第2話 濡れた数学ノート

 そのまま本校舎東側の階段を三階まで上がり、二年二組の教室へ入る。教室内には数名のクラスメイトがいたが、みんな僕に挨拶することなく、友人と話したり自分の世界に入ったりしている。

 僕の席は廊下側の前から二列目のところにある。別段この場所が気に入っている訳でもなく、ただ単にくじ引きで決まったからこの場所にいるということだけだ。

 ショルダーバッグを下ろし、ぐっしょりとしたパンツに嫌気を刺しながら座る。自分の席についたら後は朝のホームルームが始まるまで何もすることが無い。登校時の不幸な出来事を忘れようと気晴らしに寝ようと決めた。

 ところが——

「やっほー。おっはよーう!」

 僕の背中がポンと叩かれ、眠気がどこかに飛んでいってしまった。

 活気のある高い声は耳をつんつんと刺激させ、自分の存在感を大きくアピールしている。

「朝からうるさい……」

「あっはは。ごめーん」

 軽口で謝った女子生徒——新波晴榎あらなみはれかは自分の頭の後ろをわざとらしく掻いた。

 僕と晴榎は幼稚園からの幼馴染である。身長も僕とほぼ同じで、性格は昔から一切変わっていない。晴榎が僕を常日頃振り回し、振り回された僕はいつもくたくたになる。そんなところだ。それでも晴榎と遊んでいた日々はいつも楽しかった。

 天真爛漫で活発でお転婆なので、そんな晴榎を制御するのが僕の役目だ。この性格が暴走すると僕でも制御するのは不可能である。

 赤色のゴムで留めた黒茶色のポニーテールは昔からの幼さをそのまま引き継いでおり、童顔な顔はにきびの痕が無いくらい綺麗にケアされている。母親が化粧品ブランドの会社で働いていれば、自然とそうなるのだろう。

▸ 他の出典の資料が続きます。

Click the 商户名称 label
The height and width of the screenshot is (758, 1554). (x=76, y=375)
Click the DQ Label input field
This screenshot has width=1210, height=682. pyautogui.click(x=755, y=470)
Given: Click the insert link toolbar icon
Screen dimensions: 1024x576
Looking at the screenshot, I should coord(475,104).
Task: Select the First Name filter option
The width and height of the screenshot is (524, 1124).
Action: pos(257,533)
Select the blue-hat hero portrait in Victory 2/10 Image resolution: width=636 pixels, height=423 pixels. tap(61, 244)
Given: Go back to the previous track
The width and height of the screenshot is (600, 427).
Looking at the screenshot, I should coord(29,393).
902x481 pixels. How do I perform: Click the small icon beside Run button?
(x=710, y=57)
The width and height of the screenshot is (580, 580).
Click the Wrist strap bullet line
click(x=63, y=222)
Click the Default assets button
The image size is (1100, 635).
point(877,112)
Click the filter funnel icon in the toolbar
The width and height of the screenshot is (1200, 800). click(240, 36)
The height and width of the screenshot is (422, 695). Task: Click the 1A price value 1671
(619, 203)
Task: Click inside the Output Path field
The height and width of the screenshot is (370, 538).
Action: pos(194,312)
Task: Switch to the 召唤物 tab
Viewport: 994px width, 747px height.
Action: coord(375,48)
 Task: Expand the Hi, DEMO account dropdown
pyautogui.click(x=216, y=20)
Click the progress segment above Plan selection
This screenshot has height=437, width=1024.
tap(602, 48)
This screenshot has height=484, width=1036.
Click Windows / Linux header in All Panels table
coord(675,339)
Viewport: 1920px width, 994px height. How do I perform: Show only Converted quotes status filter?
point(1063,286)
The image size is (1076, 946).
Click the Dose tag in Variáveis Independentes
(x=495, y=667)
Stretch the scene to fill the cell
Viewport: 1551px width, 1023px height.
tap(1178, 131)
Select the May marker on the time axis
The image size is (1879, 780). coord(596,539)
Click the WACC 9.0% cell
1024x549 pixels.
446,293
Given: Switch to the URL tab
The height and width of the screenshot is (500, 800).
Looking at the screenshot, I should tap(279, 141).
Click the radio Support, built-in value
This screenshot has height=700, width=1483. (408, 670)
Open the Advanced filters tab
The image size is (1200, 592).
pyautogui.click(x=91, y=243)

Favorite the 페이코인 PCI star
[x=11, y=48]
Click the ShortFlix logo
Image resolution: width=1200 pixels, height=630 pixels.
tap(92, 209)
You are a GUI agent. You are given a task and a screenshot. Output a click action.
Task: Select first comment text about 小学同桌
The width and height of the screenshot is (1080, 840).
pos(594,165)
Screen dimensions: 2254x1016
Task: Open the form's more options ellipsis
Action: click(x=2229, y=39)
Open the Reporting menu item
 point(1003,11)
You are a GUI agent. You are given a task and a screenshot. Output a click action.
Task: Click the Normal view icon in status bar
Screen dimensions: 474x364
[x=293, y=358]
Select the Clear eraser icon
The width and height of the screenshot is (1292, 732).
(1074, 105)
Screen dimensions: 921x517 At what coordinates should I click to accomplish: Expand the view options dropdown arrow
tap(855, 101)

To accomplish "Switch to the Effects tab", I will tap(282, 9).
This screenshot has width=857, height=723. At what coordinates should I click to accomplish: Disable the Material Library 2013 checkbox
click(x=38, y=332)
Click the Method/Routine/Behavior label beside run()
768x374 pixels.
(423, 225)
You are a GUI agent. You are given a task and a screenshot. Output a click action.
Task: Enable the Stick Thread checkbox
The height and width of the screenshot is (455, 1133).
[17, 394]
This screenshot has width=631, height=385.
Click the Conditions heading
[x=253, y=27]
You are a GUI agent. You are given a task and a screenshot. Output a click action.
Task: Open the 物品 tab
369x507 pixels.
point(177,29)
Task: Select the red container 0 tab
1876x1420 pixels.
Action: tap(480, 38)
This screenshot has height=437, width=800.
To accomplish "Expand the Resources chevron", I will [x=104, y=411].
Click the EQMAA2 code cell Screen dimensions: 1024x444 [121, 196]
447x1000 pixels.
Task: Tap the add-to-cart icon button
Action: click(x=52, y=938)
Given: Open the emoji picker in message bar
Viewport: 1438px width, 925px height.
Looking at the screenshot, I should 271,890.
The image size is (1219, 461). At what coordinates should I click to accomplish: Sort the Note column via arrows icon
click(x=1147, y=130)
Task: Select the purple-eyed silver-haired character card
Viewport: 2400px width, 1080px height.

 ただ、昔と比べて明らかに違う点が一つ。それは思春期と同じように成長する二つの丘だ。小学校五年くらいからだんだんその形が露わになりつつあり、高二となった今では制服の上からもその大きさが見て取れる。それにこの晴榎という女、僕にだけTPOを弁えず色んなところでスキンシップを重ねてくるものだからさらに大変なのだ。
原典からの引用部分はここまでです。